» **WHAT IS NEEDED**
Exactly the lines below from the line with "Given: Select column B header" through the line with "You are a computer-use agent." must make up the answer, both ends included and pictures left out.

» **PROVIDED RECORDS**
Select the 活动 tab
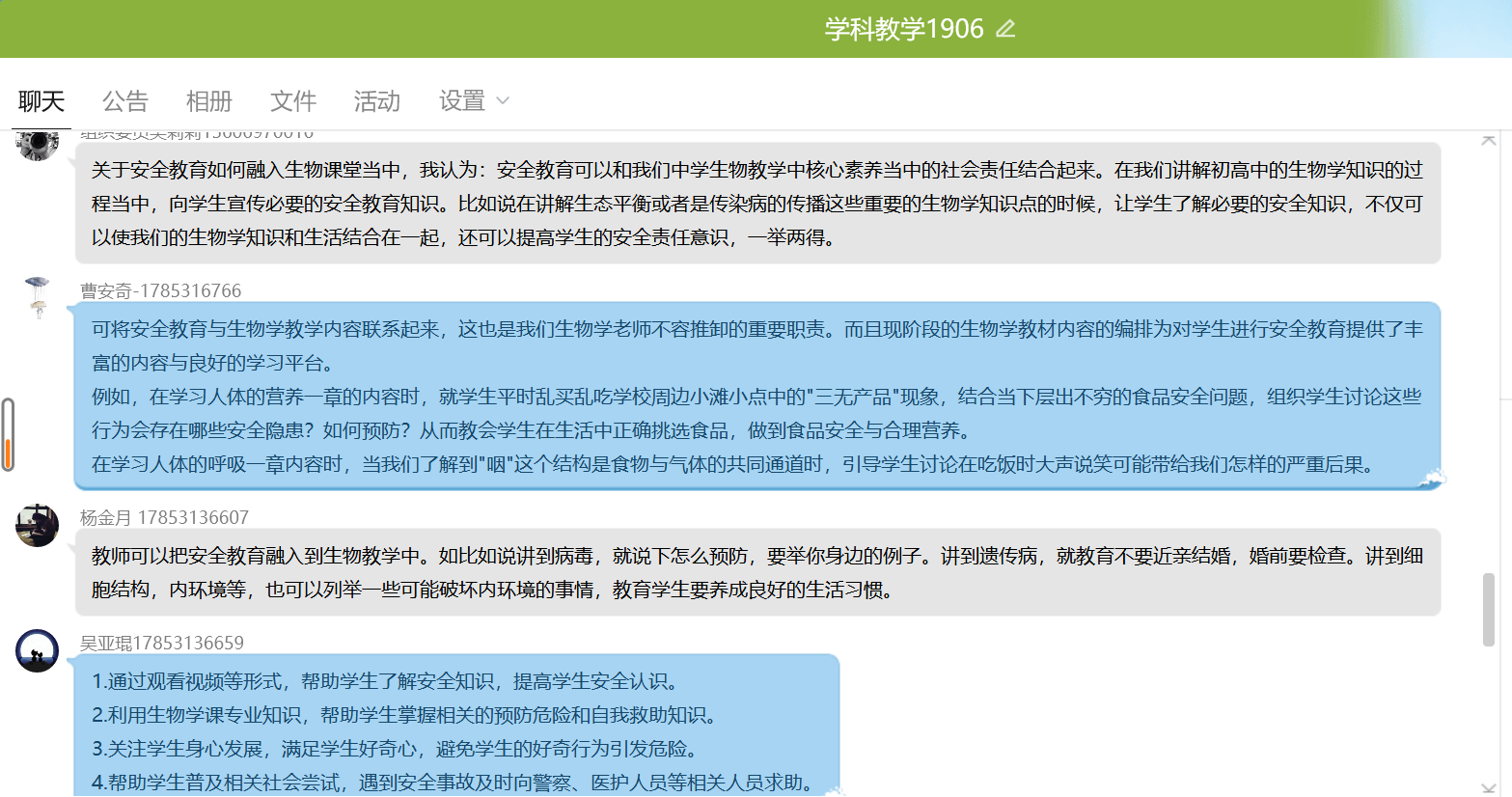This screenshot has width=1512, height=797. pos(377,101)
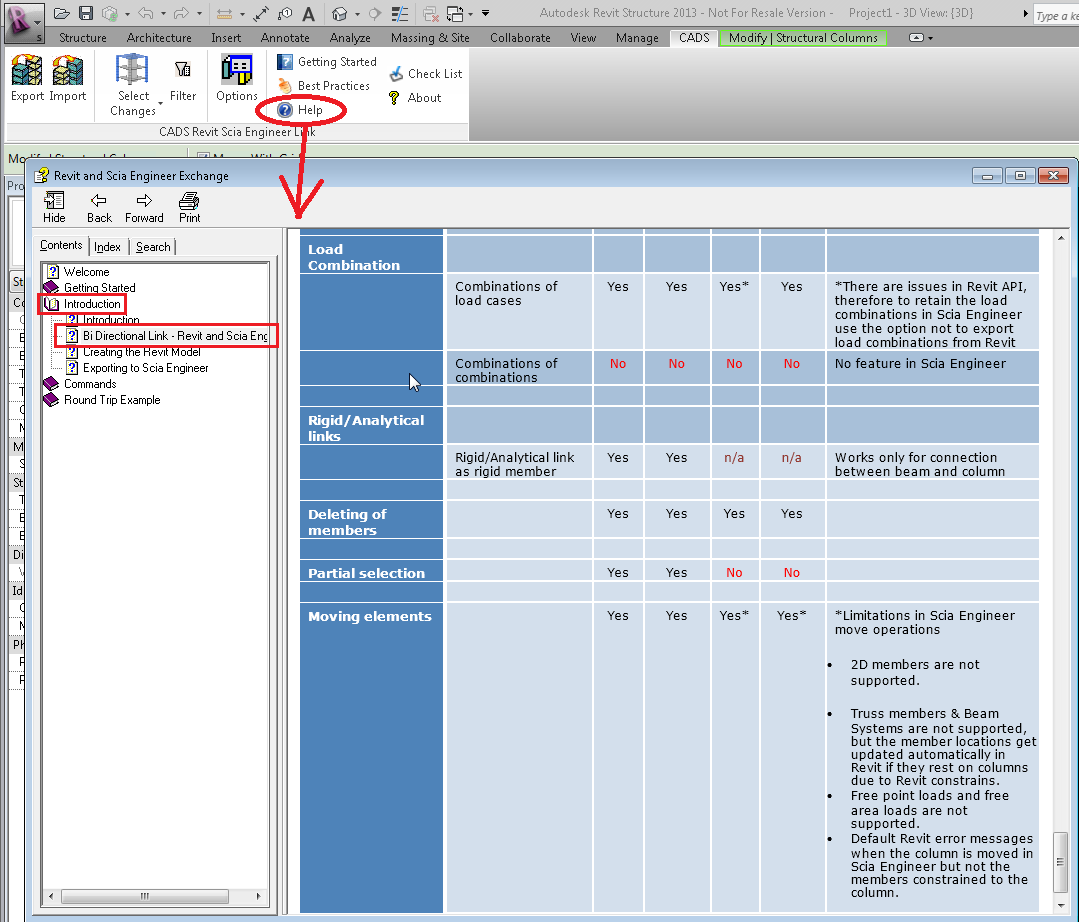Switch to the Analyze ribbon tab
The width and height of the screenshot is (1079, 922).
[x=350, y=38]
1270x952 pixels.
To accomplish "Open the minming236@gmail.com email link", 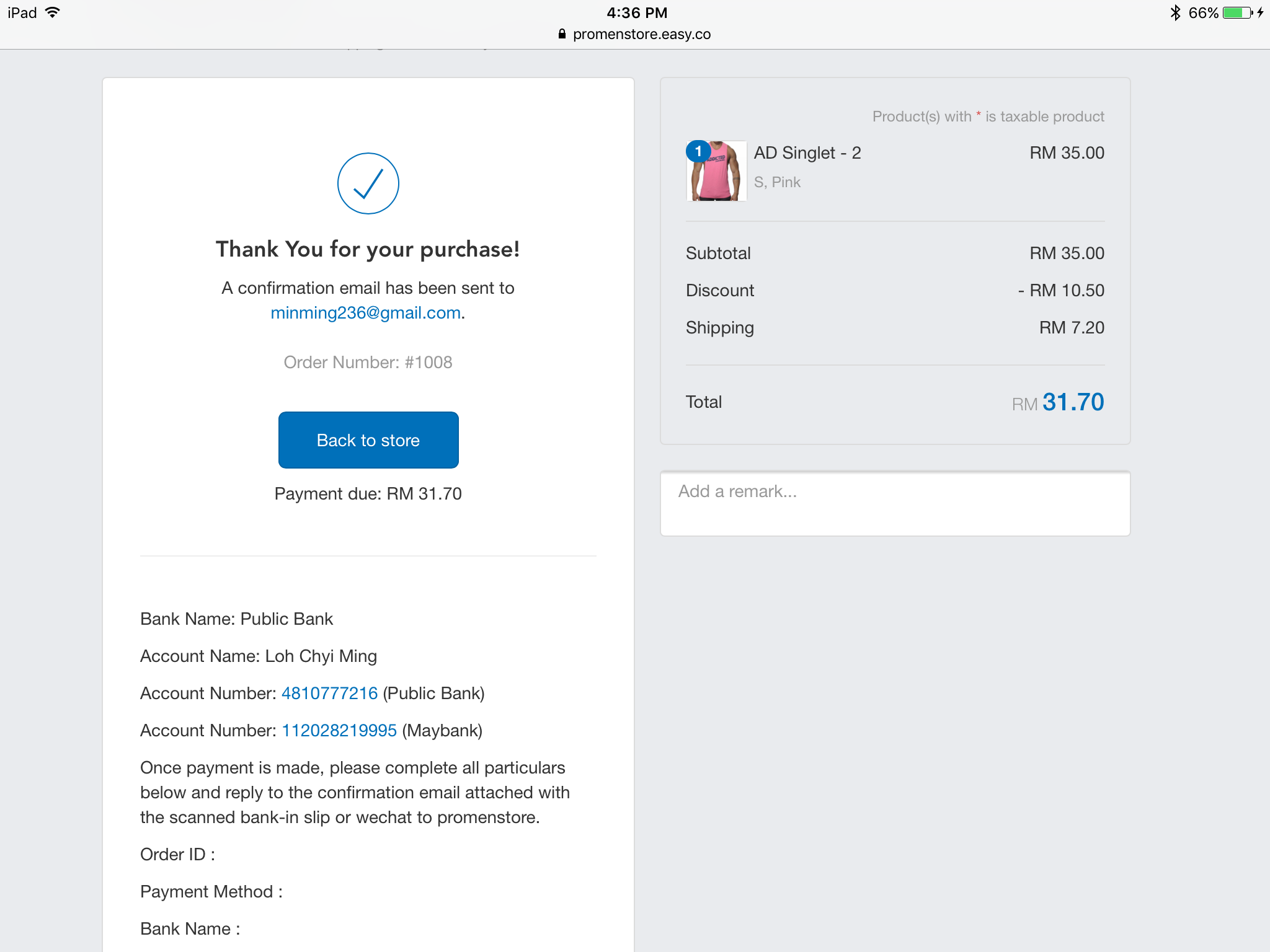I will click(366, 313).
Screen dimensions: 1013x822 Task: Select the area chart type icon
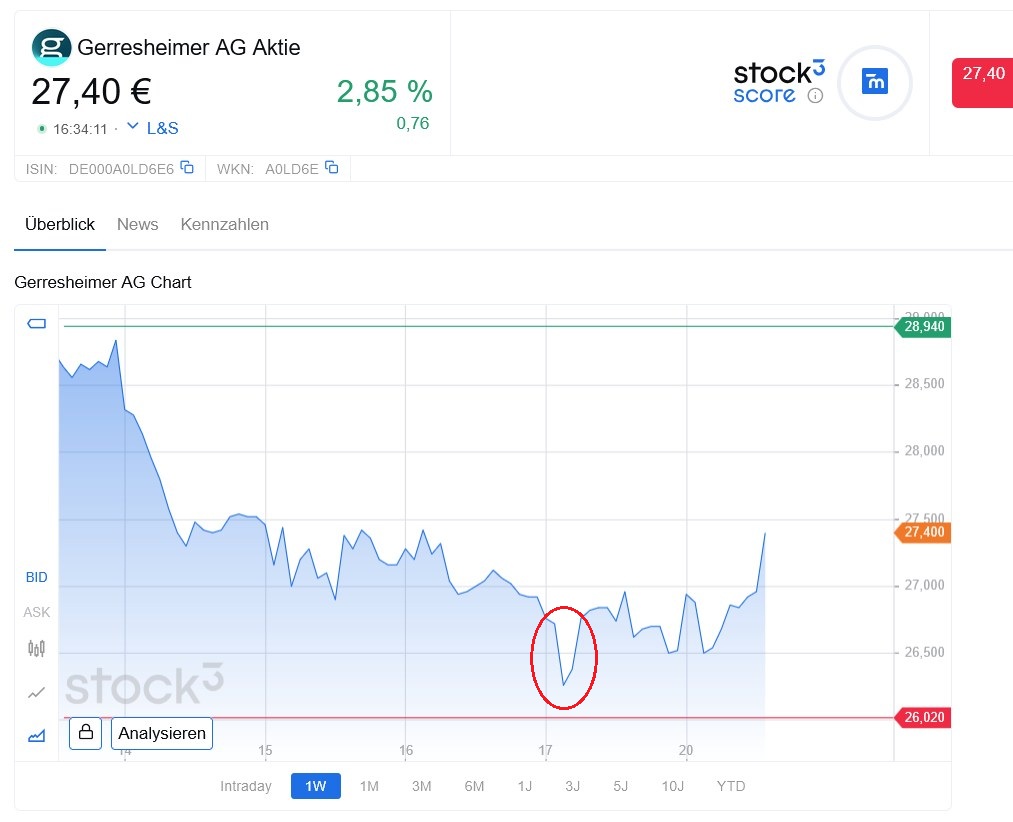37,736
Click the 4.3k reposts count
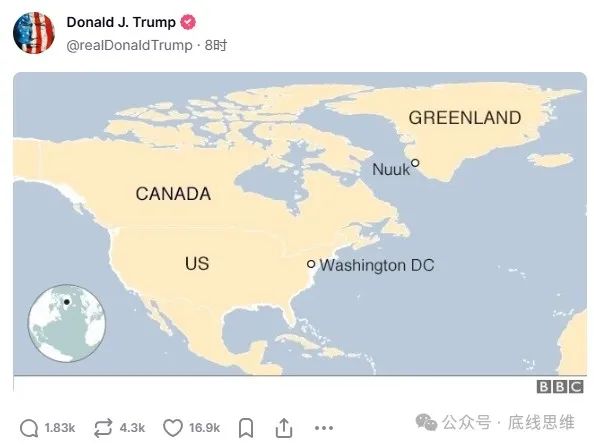Image resolution: width=594 pixels, height=446 pixels. pyautogui.click(x=132, y=428)
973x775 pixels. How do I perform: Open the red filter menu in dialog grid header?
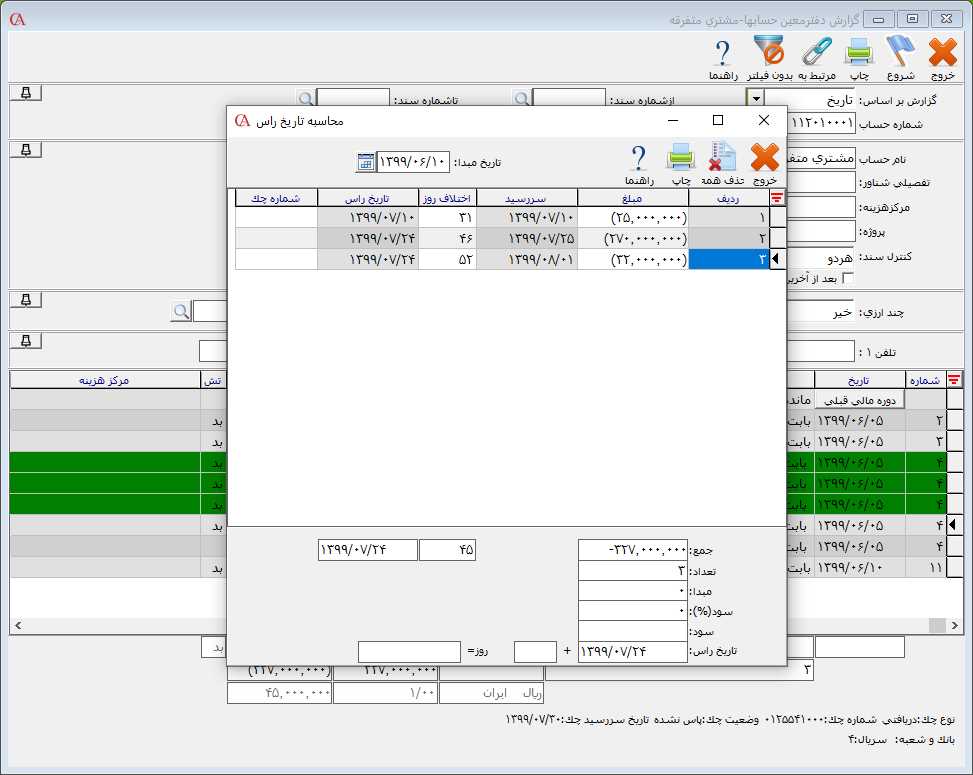pos(776,198)
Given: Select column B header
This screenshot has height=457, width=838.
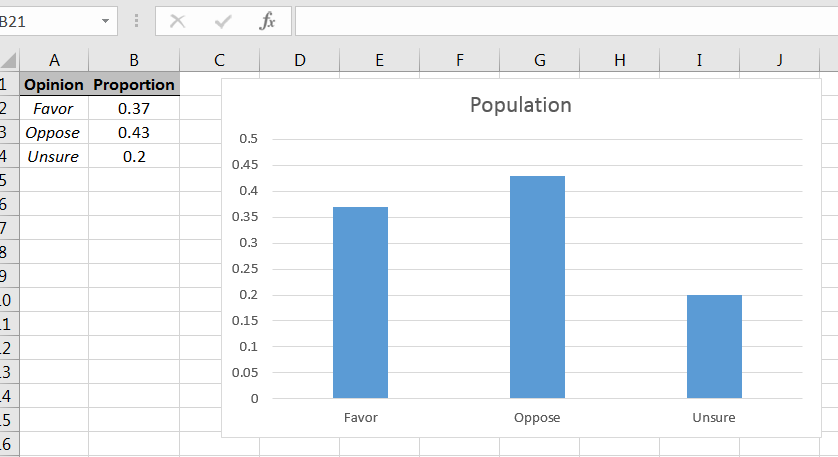Looking at the screenshot, I should pos(134,60).
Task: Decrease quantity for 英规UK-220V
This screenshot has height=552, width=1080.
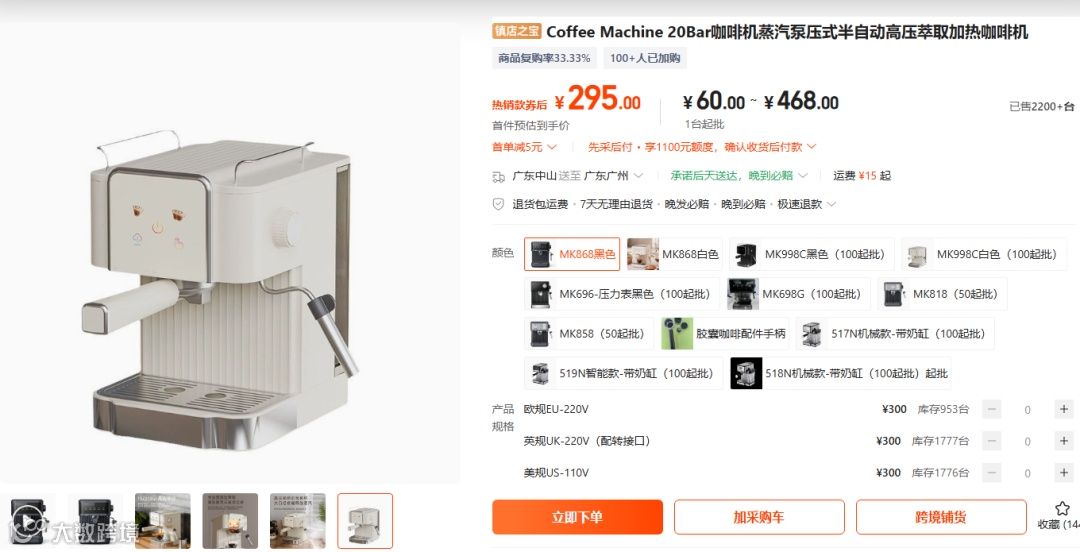Action: tap(992, 441)
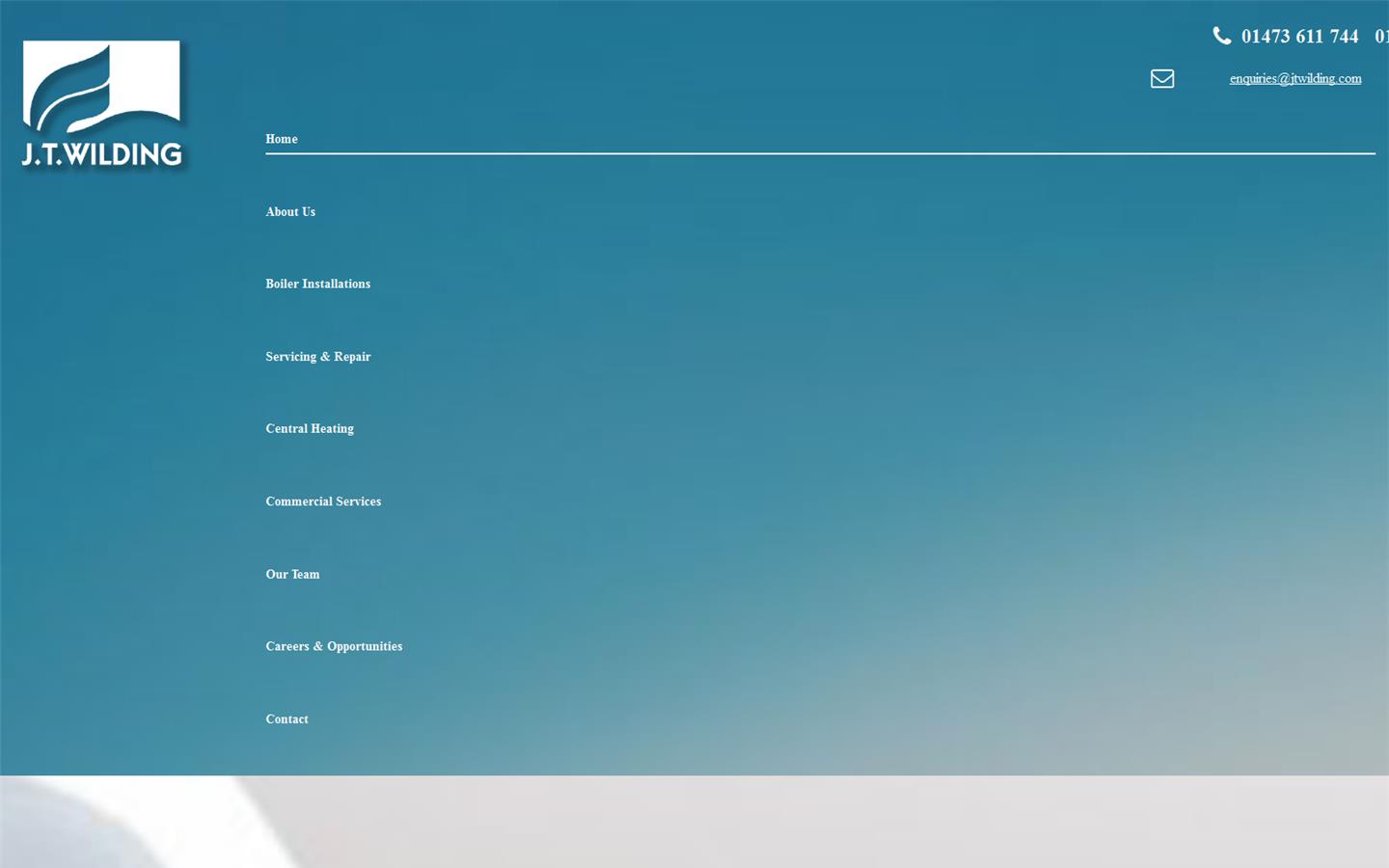Open Commercial Services page

[x=323, y=502]
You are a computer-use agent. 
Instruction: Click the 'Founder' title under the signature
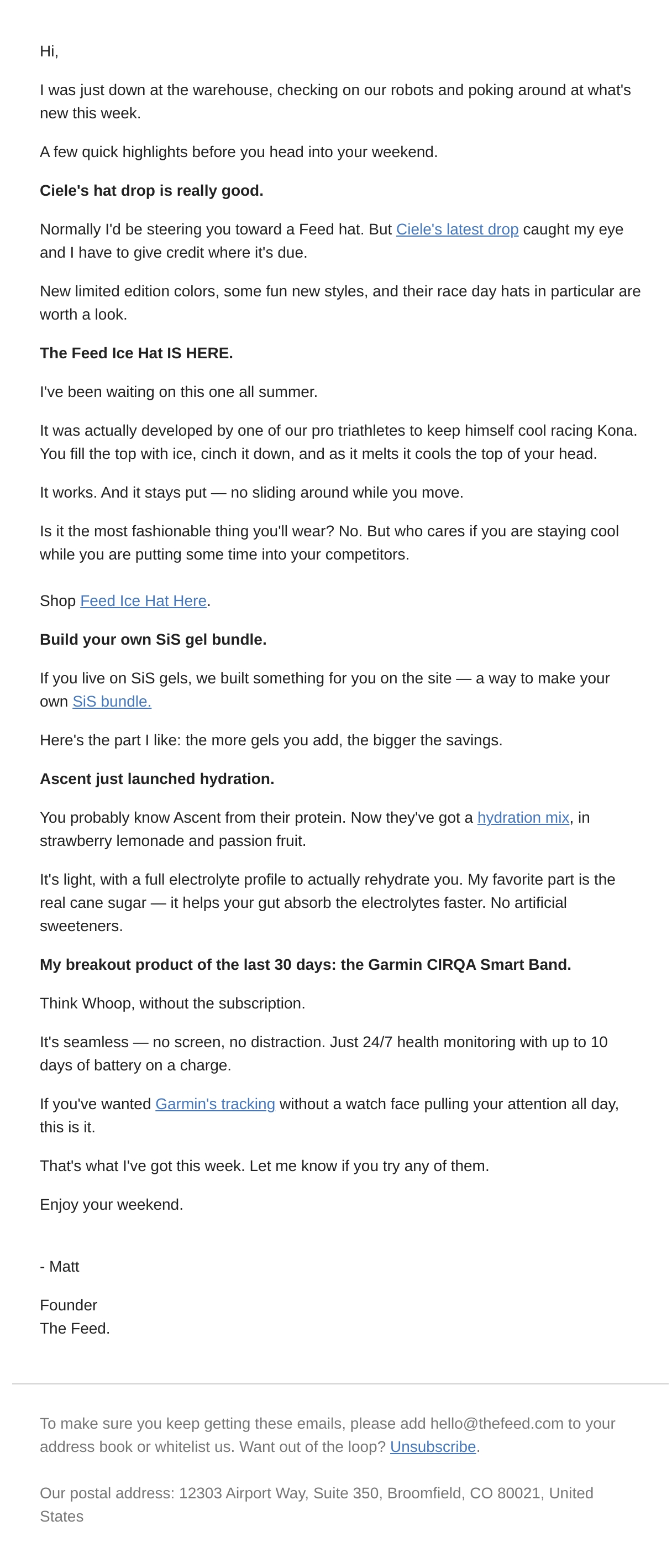[x=69, y=1305]
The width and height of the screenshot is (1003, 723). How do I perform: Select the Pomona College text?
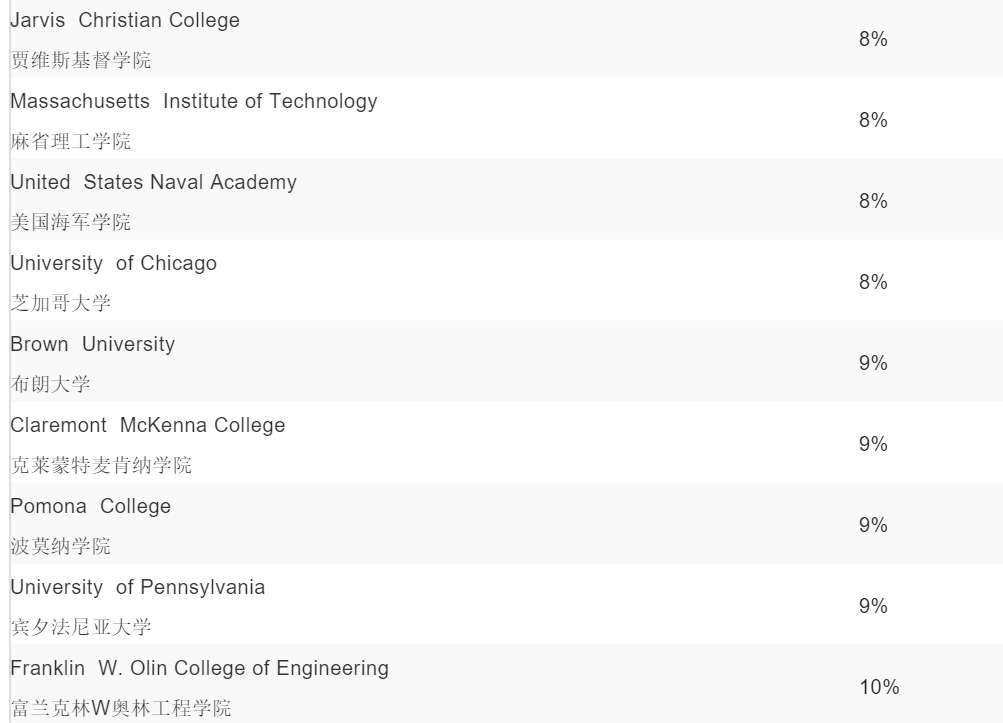tap(90, 506)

» **ANSWER BELOW**
Given: Select column B header
This screenshot has height=457, width=838.
Looking at the screenshot, I should pos(134,60).
Task: Decrease quantity for 英规UK-220V
This screenshot has height=552, width=1080.
Action: tap(992, 441)
Open Commercial Services page

[x=323, y=502]
You are a computer-use agent. 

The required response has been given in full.